▶ GIVEN TASK 1:
Check statements (a), (b) and (c) against the radio blog post below: (a) ten QSL cards came from the bureau, (b) the writer worked G4BAO on 12 April using JT9F, and (c) the writer had used Q65 for contacts before trying it with Dave. Answer yes or no for each and quote the words from the post that settle it.
▶ GIVEN TASK 2:
List every radio callsign that appears in the radio blog post below.

▶ QUOTED TEXT:
Monday, 18 April 2022

Living the multiband life, Q65 on 23 cms, KST, Airscout, IC9700 vs Leo Bodnar and all that stuff.

This is another long one, sorry.

I am grieving for the loss of 6m. I have put up the half wave vertical. How sad, I will not be able to work Japan any more. Perhaps I should let that rest. Get over it.

The QSL cards arrived from the bureau today! Ten in total, one took five years, two took four years and the rest between three and one year to arrive.

And one was this, in case I had forgotten, or was trying to forget ...

QSL Card received by GM4FVM on 16 April 2022

This card is, of course, lovely to receive. However, it reminds me what I will not be doing this Summer. I will not be joining the throng trying to work Japan on 50MHz, nor those striving for various Caribbean and South American countries either.

Instead I will be ploughing a more isolated furrow on higher bands. That is fine by me. Erm, I think.

Is the 6m yagi still in the garage?

I mean, a decision is only made on the basis of the available evidence. As John Maynard Keynes never actually did say "When the facts change, I may change my opinion". There may be wiggle room there.

There was a bit of a radio aurora on 14 April, not that I could participate. I was feeling a bit tired and had to skip that one.

I did manage quite a bit of activity on 1296MHz. First, on 12 April I tried and failed to work G4BAO in JO02 square using JT9F fast mode. 423km seemed a long way but JO02 would have been a new square for me on 23cms.

1296MHz data mode contacts at GM4FVM, 13 to 17 April 2022

Then on 13 April I tried and failed to work David G4YTL. Not only would IO92 have made my 23rd square on 1296, at 428km it would be a handy bit of DX for that band. I am still living under the impression that 23cms is just a thing on the IC9700 which I am not likely to use. Evidence suggests that has been proved to be old history now.

That non-QSO was established in the KST chat room. I do not like KST chat room but it has its uses and especially for 23cms. Many of my 23cms QSOs have been set up using KST. So that day I had gone on to KST and Dave G0DJA asked for a try on 23cms Q65, which led me eventually to trying with G4YTL. I am a big fan of modes such as JT9, ISCAT and Q65 for use on 23cms as they are less distorted by Doppler effects and therefore best placed to benefit from scatter enhancements.

To be fair, I had never used Q65 before apart from listening on moonbounce. It was designed mainly as a Earth-Moon-Earth mode but then so was JT65 and it was well used all the way from Top Band to microwaves for terrestrial contacts. So I tried Q65, mode B, 30 second periods and I was able to work Dave easily. He also kindly sent me some WAV file recordings of my signal as recorded at his station. I went on to work him on 70cms to complete contacts with him on five bands.

▶ DATA SEGMENT:

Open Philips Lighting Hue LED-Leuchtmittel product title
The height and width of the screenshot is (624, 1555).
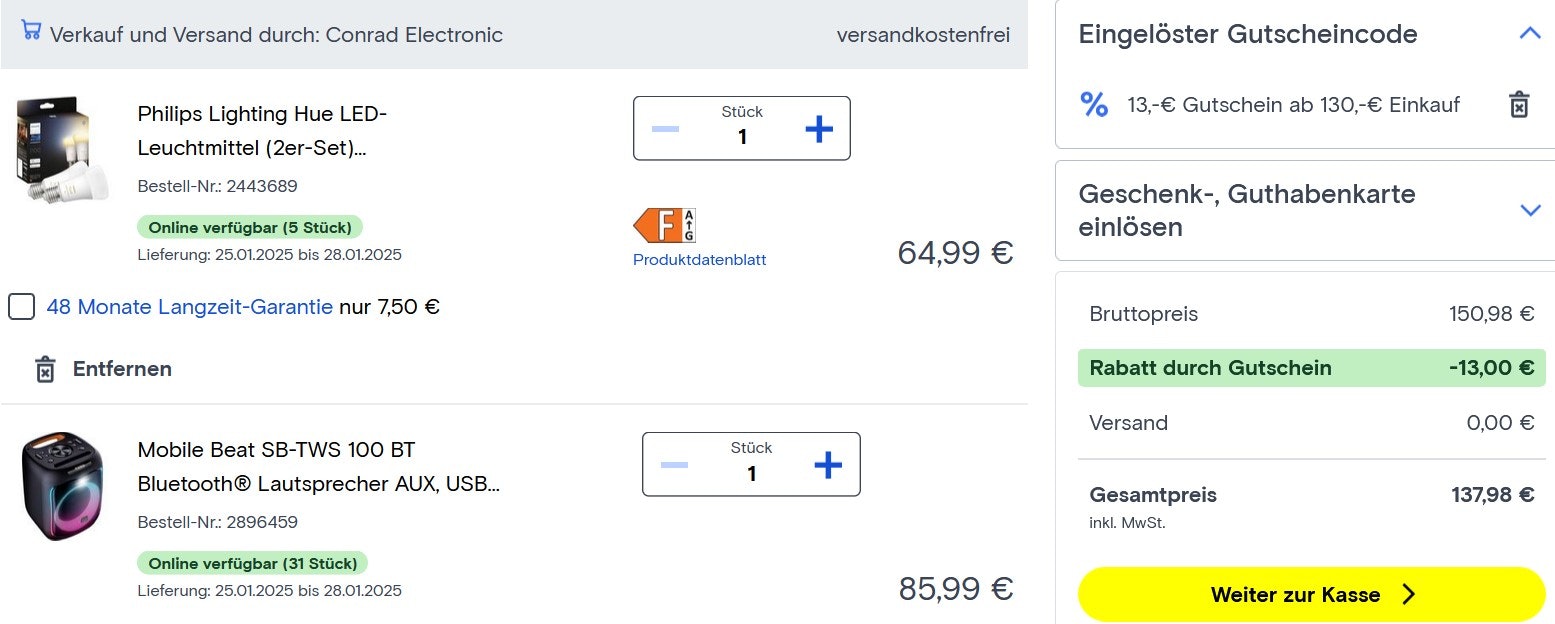coord(261,131)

▶ WRITTEN RESPONSE 1:
(a) Yes: "Ten in total"
(b) No: "I tried and failed to work G4BAO in JO02 square using JT9F fast mode."
(c) No: "I had never used Q65 before apart from listening on moonbounce."

▶ WRITTEN RESPONSE 2:
GM4FVM, G4BAO, G4YTL, G0DJA